#### What to do
[A] Output the words of the passage on crayfish and Haff disease between "To make the" and "and obesity [59,60,61].", inclusive, without changing anything.
[B] For each statement below, state yes or no according to whether it agrees with the passage on crayfish and Haff disease, and quote the exact words that decide it.
(i) Citric acid and sulfite are permitted food additives whose toxic effects cause RM.
(ii) In Japan, palytoxin was detected in the crab and sardines that caused Haff disease.
(iii) Most of the toxins in crayfish are found in the muscle.
[C] According to the passage on crayfish and Haff disease, what method can be used to determine the oxalic acid content in crayfish?

No relationship between RM and the use of crayfish wash powder

To make the color of crayfish more vibrant and easier to sell, there are many unscrupulous merchants use crayfish washing powder to clean the crayfish. Currently, the main components of crayfish washing powder is oxalic acid, citric acid, sulfites, etc., and consumers are prone to heart failure and fatal arrhythmias and life-threatening after long-term intake of oxalic acid [57].The oxalic acid content in crayfish can be determined by ion chromatography, and the researchers have concluded that the oxalic acid component can be detected in crayfish after cleaning them with crayfish washing powder [58]. As research progressed, researchers found that crayfish wash powder is readily soluble in water and that citric acid and sulfite are permitted food additives whose toxic effects do not cause RM but may lead to liver damage, apoptosis and obesity [59,60,61].

Some viruses appear in aquatic products, and some toxins in the crayfish may cause Haff disease

Since all of the cases reported so far have been due to the consumption of cooked crayfish, the scientific community generally agrees that there is a heat-stable toxin that causes RM [13]. At the time of the outbreak of Haff disease cases in the United States, the U.S. Food and Drug Administration (FDA) and Centers for Disease Control and Prevention (CDC) analyzed known aquatic toxins including: ciguatoxin, saxitoxin, brevetoxin, tetrodotoxin. palytoxin, domoic acid, okadaic acid, and two blue-green algal or cyanobacterial toxins, microcystin and nodularin, but unfortunately all the samples tested were negative [8]. Among these toxins, ciguatoxin, saxitoxin, and tetrodotoxin belong to sodium channel blockers, which do not cause rhabdomyolysis [62]. The earliest literature suggested that a palytoxin or palytoxin-like agent in aquatic products causes RM, and the mechanism of action of palytoxin is almost identical to that of RM [63, 64]. In Japan, palytoxin was detected in the crab and sardines that caused the Haff disease, while no palytoxin toxin was detected when the same batch of crayfish consumed at the time of the Haff disease was tested in China [64,65,66]. Palytoxin mainly causes neurotoxicity, but RM from crayfish consumption is more likely to cause muscle toxicity, and palytoxin is more toxic, so it is thought that the real cause is not palytoxin [64,65,66]. It has also been suggested that crawfish contain cyanotoxin, which causes RM after consumption, but this toxin was not detected in the same batch of crawfish consumed at the time of illness [67,68,69]. Cyanobacteria are often found in the crayfish growing environment, increasing the possibility of toxin accumulation. Some studies have pointed out that crayfish can still survive in the presence of toxic cyanobacteria, and the body produces microalgal cyst toxins. Most toxins are present in the hepatopancreas and intestine, the muscle content is very low. But humans will ingest the entire abdomen, so there is a possibility of microalgal toxin poisoning [70]. Currently, the scientific community believes that there is an unknown thermostable toxin that causes symptoms associated with RM in consumers. More research is needed to identify this thermostable toxin as a means to identify the cause of and prevent the occurrence of Haff disease.

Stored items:
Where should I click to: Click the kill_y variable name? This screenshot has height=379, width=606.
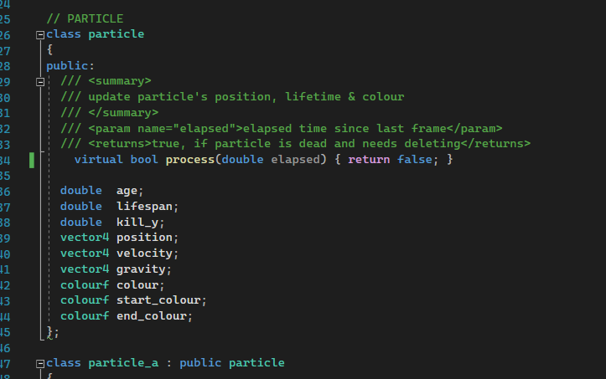[x=137, y=223]
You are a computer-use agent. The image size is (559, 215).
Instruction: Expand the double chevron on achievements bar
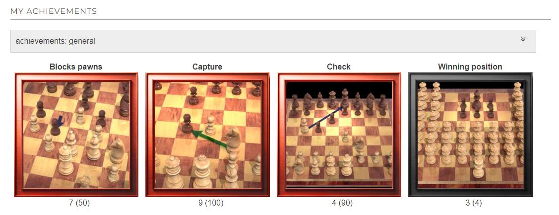pos(523,39)
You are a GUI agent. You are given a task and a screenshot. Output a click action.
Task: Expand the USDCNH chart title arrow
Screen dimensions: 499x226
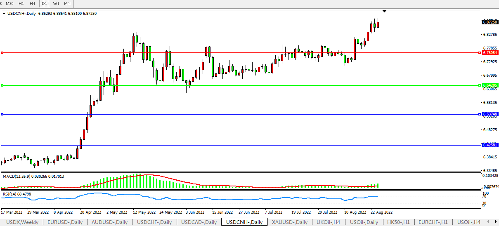pos(4,14)
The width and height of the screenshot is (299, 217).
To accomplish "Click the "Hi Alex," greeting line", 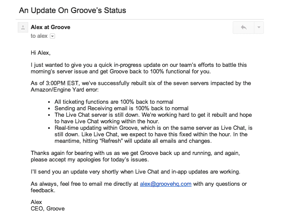I will pyautogui.click(x=41, y=53).
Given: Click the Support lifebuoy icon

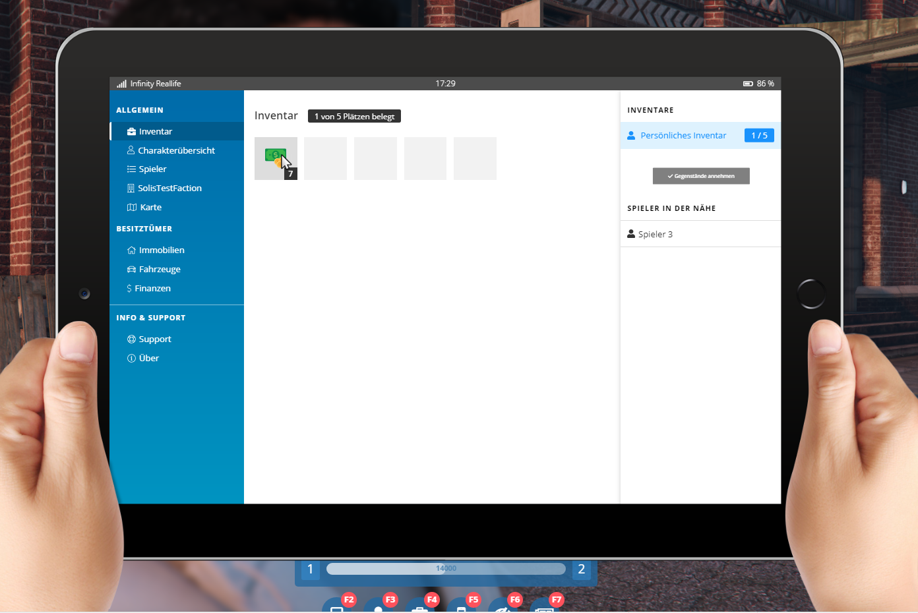Looking at the screenshot, I should 131,339.
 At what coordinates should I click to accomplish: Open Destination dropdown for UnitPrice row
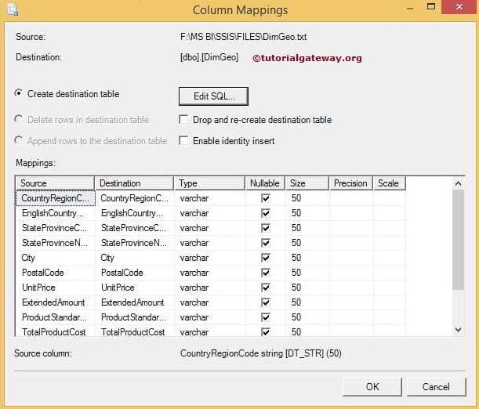(x=133, y=288)
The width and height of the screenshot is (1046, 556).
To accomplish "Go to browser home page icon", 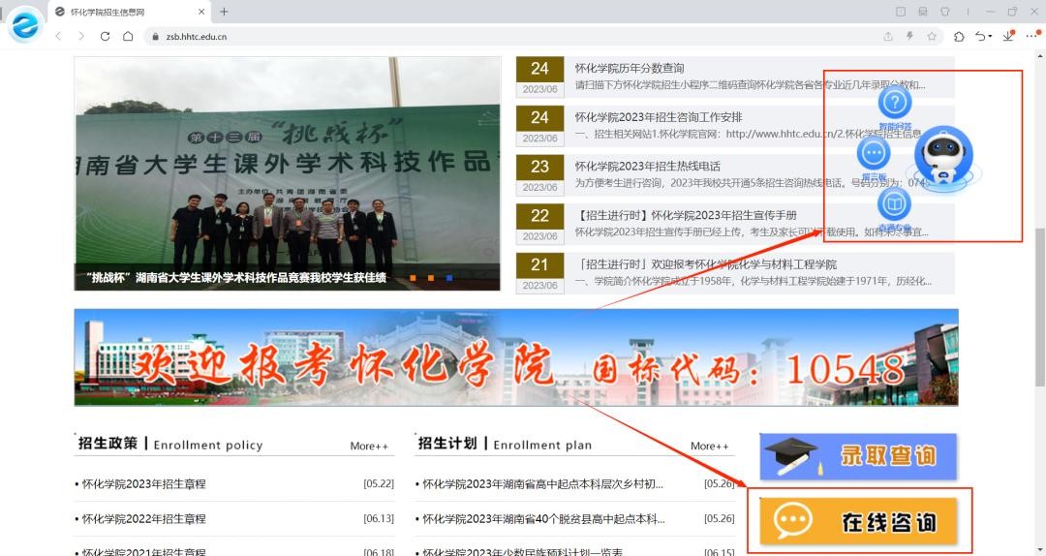I will point(128,36).
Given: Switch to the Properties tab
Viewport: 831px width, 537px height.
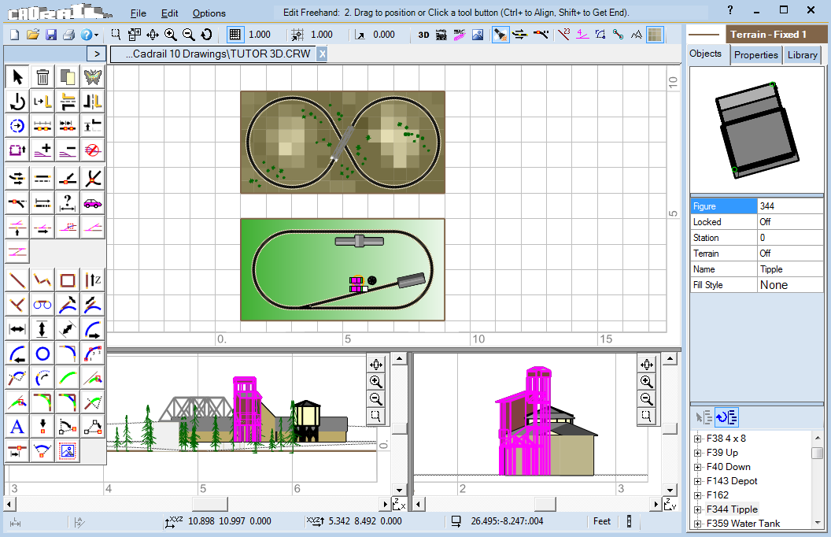Looking at the screenshot, I should click(x=755, y=55).
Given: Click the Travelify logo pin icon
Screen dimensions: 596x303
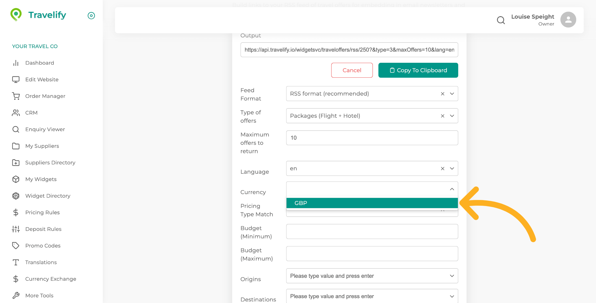Looking at the screenshot, I should [x=16, y=15].
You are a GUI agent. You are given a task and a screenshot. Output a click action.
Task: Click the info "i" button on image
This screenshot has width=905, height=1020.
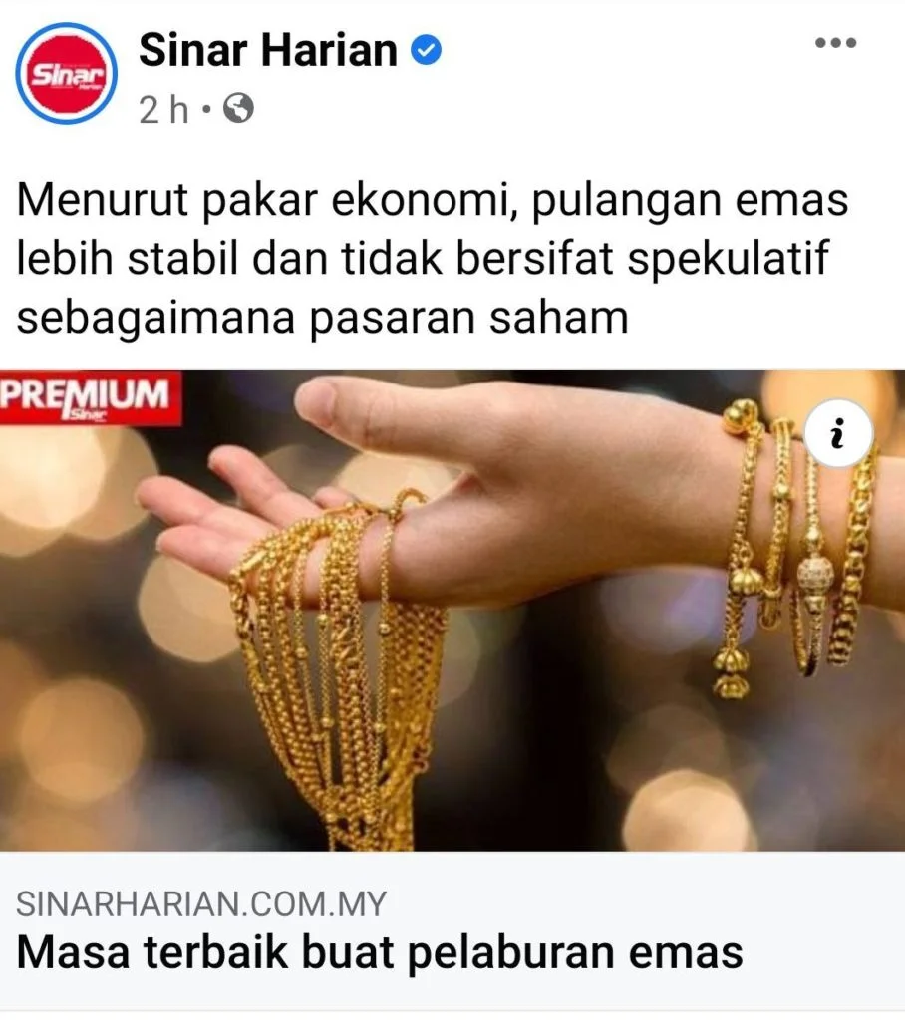(x=838, y=433)
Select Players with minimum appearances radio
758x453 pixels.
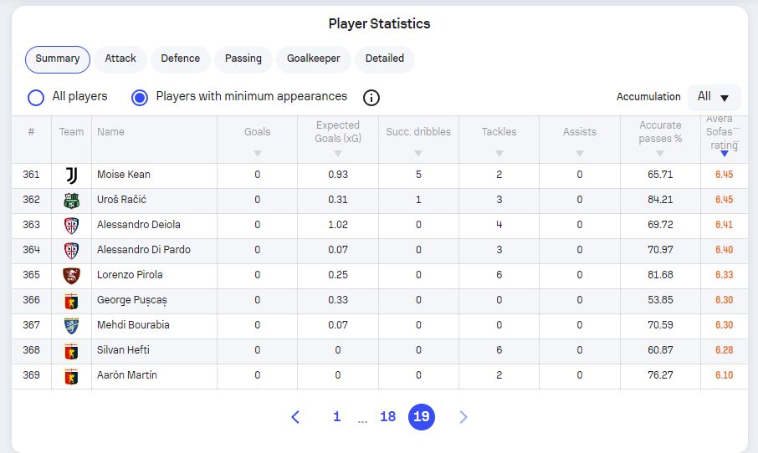pyautogui.click(x=140, y=98)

#### Completed exercise
[A]
To make the color of crayfish more vibrant and easier to sell, there are many unscrupulous merchants use crayfish washing powder to clean the crayfish. Currently, the main components of crayfish washing powder is oxalic acid, citric acid, sulfites, etc., and consumers are prone to heart failure and fatal arrhythmias and life-threatening after long-term intake of oxalic acid [57].The oxalic acid content in crayfish can be determined by ion chromatography, and the researchers have concluded that the oxalic acid component can be detected in crayfish after cleaning them with crayfish washing powder [58]. As research progressed, researchers found that crayfish wash powder is readily soluble in water and that citric acid and sulfite are permitted food additives whose toxic effects do not cause RM but may lead to liver damage, apoptosis and obesity [59,60,61].

[B]
(i) No: "citric acid and sulfite are permitted food additives whose toxic effects do not cause RM"
(ii) Yes: "In Japan, palytoxin was detected in the crab and sardines that caused the Haff disease"
(iii) No: "Most toxins are present in the hepatopancreas and intestine, the muscle content is very low."

[C] Ion chromatography.